2008 Annual Report
1a.Objectives (from AD-416)
This project plan uses a multi-disciplinary approach to develop and evaluate solutions for major challenges that delay expansion of controlled intensive aquaculture systems (CIAS). The objectives of this plan are:.
1)To develop and evaluate solutions that improve efficiencies of scale and reduce water quality constraints for sustainable production in controlled intensive aquaculture systems. Research includes overcoming obstacles associated with managing hydraulics and harvests within large (600 m3) tanks, and control of noise, dissolved organic compounds, micro-organisms, and dissolved carbon dioxide. .
2)To develop and evaluate sustainable waste management technologies that result in environmentally compatible controlled intensive aquaculture systems. This objective includes work on treatment processes for solids and nutrient removal from aquaculture effluents and mitigation of the impact of feed on water quality. .
3) Field test selected rainbow trout germplasm resources for performance in intensive recirculating aquaculture system.
1b.Approach (from AD-416)
To investigate approaches for enhancing economies of scale and to reduce water quality and other environmental constraints, the minimum bottom-center drain surface loading rate and the water inlet structure design required to produce rapid solids flushing and safe fish swimming speeds will be identified using a 600 m3 experimental tank. Studies will be conducted to determine if noise levels in the water produced by water pumping and treatment equipment affect hearing in fish and result in reduced growth. In addition, fish health will be assessed in conjunction with controlled ozone and UV treatment to determine treatment levels required to reduce bacterial load and organic carbon load; further, the utilization of bacteriophage to specifically mitigate pathogenic bacterial load in CIAS will be tested. Water quality control using new technology that facilitates carbon dioxide removal and enhances oxygen absorption will be tested and operating parameters defined. More sustainable waste management technologies for CIAS will be developed by testing several new and promising approaches to the capture and concentration of solid wastes and to their stabilization and denitrification. Further, new diets utilizing plant proteins as a substitute for fish meal proteins will be evaluated to determine if there is a differential impact on water quality of the wastes produced from feeding these diets in CIAS. Growth and survival data on selected rainbow trout germplasm cohorts or families provided by NCCCWA will be collected. Linkage with specific research objectives at the NCCCWA will be maintained.

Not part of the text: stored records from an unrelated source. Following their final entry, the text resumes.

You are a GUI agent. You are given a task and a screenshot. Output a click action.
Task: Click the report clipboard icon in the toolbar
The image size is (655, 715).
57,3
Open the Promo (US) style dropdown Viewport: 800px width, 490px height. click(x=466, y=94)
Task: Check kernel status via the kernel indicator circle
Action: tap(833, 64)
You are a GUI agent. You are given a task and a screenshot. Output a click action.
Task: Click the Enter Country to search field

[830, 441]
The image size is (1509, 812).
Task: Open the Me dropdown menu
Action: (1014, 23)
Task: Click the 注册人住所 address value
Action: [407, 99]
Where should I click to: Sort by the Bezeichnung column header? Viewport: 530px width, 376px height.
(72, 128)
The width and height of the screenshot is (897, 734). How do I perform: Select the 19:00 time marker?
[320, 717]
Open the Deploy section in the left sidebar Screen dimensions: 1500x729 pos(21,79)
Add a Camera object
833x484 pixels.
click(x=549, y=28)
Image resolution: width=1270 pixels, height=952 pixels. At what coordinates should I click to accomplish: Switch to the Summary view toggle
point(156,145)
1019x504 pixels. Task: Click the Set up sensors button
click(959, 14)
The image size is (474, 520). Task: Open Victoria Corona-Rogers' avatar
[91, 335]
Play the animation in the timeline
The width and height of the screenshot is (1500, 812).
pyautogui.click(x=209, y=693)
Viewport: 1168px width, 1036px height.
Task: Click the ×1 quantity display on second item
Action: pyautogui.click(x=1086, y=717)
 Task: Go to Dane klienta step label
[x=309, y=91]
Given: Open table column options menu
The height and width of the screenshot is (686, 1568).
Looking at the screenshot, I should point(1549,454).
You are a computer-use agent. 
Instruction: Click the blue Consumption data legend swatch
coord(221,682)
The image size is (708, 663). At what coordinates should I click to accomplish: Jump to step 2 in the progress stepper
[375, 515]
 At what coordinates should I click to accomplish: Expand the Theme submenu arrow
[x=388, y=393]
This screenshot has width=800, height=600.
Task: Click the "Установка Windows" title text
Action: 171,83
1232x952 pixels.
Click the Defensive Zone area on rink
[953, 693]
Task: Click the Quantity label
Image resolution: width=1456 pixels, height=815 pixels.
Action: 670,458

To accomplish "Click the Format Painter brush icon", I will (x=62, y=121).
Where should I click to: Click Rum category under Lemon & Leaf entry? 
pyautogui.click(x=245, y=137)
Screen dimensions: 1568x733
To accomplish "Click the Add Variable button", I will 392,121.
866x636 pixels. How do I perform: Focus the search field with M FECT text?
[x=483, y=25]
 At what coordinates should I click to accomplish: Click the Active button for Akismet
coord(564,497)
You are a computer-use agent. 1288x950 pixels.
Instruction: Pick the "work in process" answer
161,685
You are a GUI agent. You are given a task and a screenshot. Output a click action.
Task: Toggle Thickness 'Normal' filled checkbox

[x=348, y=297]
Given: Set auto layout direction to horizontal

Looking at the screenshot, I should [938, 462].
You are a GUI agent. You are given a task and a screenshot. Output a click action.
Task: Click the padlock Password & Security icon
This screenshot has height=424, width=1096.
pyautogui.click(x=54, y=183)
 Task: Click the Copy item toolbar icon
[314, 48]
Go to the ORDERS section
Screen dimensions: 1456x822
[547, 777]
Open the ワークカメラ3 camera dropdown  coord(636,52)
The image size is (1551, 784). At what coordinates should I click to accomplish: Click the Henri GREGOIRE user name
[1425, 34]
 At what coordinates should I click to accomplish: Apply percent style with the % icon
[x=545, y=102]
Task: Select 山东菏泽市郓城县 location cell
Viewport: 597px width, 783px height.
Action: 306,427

Three controlled studies were completed with each comparing:.
1)rainbow trout health and performance;.
2)water quality; and.
3)unit process treatment efficiency, in re-circulating aquaculture systems (RAS). This work improved our understanding of inter-relations between production system design, loading, and water quality in addition to permitting the identification and amelioration of substances that accumulate within RAS and affect fish health. For instance, in addition to the quantification of off-flavor compounds in water, biofilm, and fillets of fish reared in RAS; several geosmin-producing bacteria species were isolated.
Effective management of aquaculture waste is critical to the success of re-circulating aquaculture systems. Nutrient removal across a membrane biological reactor system treating aquaculture wastewater was assessed. Results indicate that total nitrogen and total phosphorus removal was maintained even when the process was continuously fed an additional 100 mg/L of nitrate nitrogen and 3 mg/L of dissolved phosphorus, which are typical conditions encountered in commercial applications. Two of three research trials were completed on the evaluation of a novel aerated geotextile filter system that combines biological nutrient removal, sludge stabilization, and solids thickening in one membrane filter process. This research will determine the engineering criteria and performance expectations for solids and nutrient capture within a relatively simple and inexpensive membrane biological reactor system. Also, an experiment was completed that compared aluminum sulfate against aluminum chloride for phosphorus precipitation, biosolids capture and dewatering across an inclined belt filter. Results from this study will be used to develop design and management recommendations for fish farmers to simplify and improve waste capture, dewatering, and disposal.
A commercially produced fishmeal- and fish oil-based diet was compared to a commercially produced grain-based diet. Fish fed the fishmeal-based diet were significantly larger and had better feed conversion, but had higher mortality and worse fin condition than fish fed grain-based feed.
A novel technique was developed to herd fish in large culture tanks, and a custom sidewall drain box was developed to harvest fish. These discoveries will provide for more convenient, economical, and reduced labor fish harvest and transfer systems.
Process requirements to achieve full-flow disinfection of recycled water using ozonation followed by ultraviolet irradiation were determined. These findings have produced more biosecure aquatic production systems that sustain healthier and more growth-promoting environments.
National Program 106 , Component 7 Aquaculture Production Systems.
The ADODR monitors the project through regular phone discussions with the student and faculty member, and reciprocal site visits.